◆ TEXT PROVIDED

☆ ☆ ☆ ☆

A complete, end-to-end implementation of a Native Multimodal Model built with JAX/Flax, featuring a high-performance training pipeline and a modern React-based chat interface.
This project provides a full-stack solution for training and interacting with multimodal large language models. Unlike traditional modular approaches, this repository focuses on native multimodal integration, where images and text are processed within a unified architecture.
- JAX-Powered Backend: Extreme performance and scalability using JAX and Flax/Linen.
- Full Pipeline: Includes scripts for tokenizer training, data preparation (LLaVA), pretraining, and Supervised Fine-Tuning (SFT).
- Native Multimodal: Unified processing of text and image data.
- Modern Chat UI: A sleek, responsive frontend built with React, Vite, and TailwindCSS for real-time interaction.
The repository is organized into two main components:
| Component | Description |
|---|---|
native-mm/ |
The core machine learning codebase (JAX models, training scripts, data loaders). |
chat-ui/ |
The React-based frontend application for interacting with the model. |
cd native-mm
uv venv
uv pip install .Refer to the native-mm documentation for detailed steps on:
- Training your own tokenizer.
- Preparing the LLaVA dataset.
- Running Pretraining & SFT.
- Starting the Chat Server.
cd chat-ui
npm install
npm run devThe UI will be available at http://localhost:5173. Make sure the backend server (from native-mm) is running to enable chat functionality.

☆ ☆ ☆ ☆

◆ RECORDS SUPPLIED
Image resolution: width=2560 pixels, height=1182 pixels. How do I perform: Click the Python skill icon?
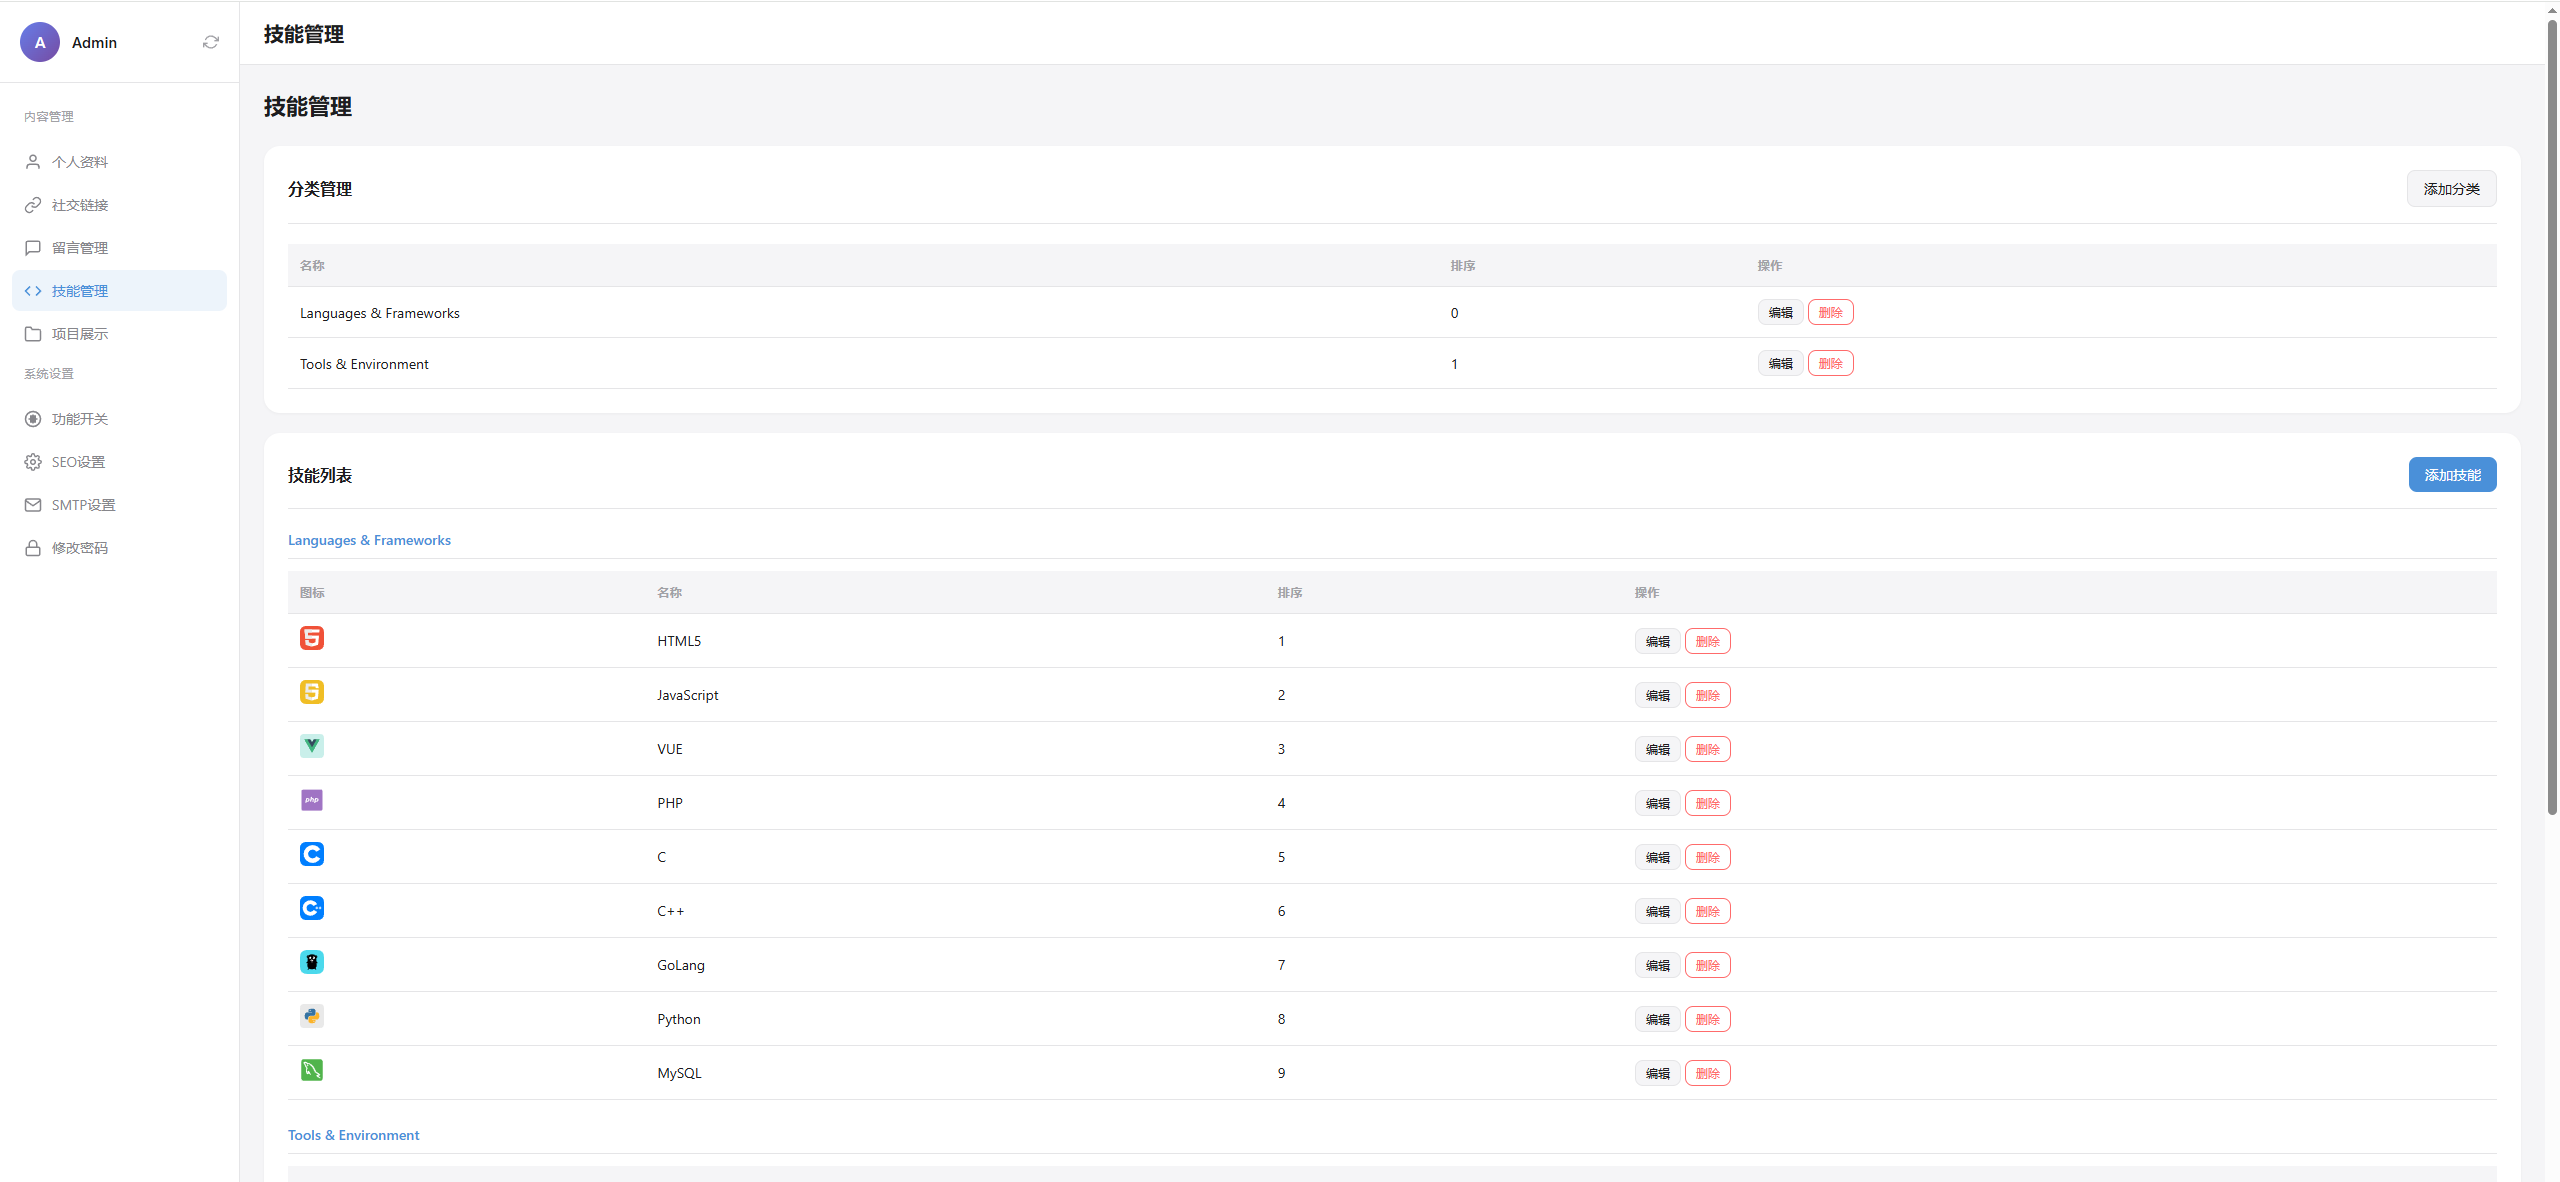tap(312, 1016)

☆ ☆ ☆ ☆

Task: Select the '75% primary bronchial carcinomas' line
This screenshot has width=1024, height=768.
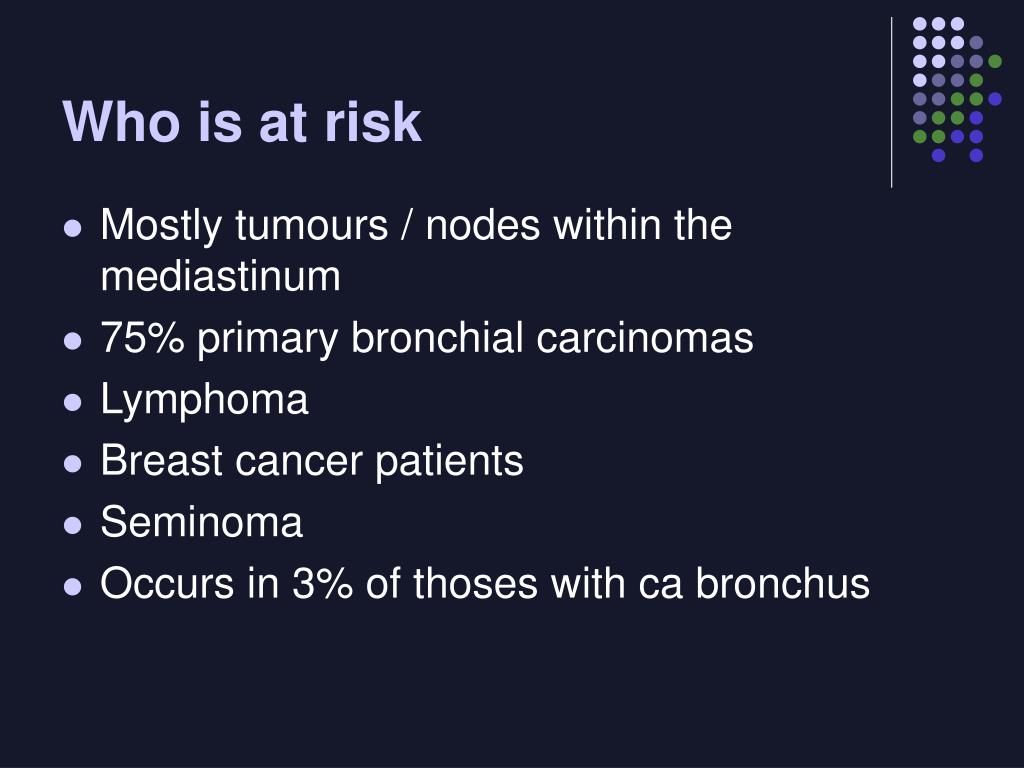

☆ ☆ ☆ ☆

◆ WHAT THIS TASK INVOLVES
At what address does the project description above say the chat UI will be available?

◆ SOLVED PROBLEM
http://localhost:5173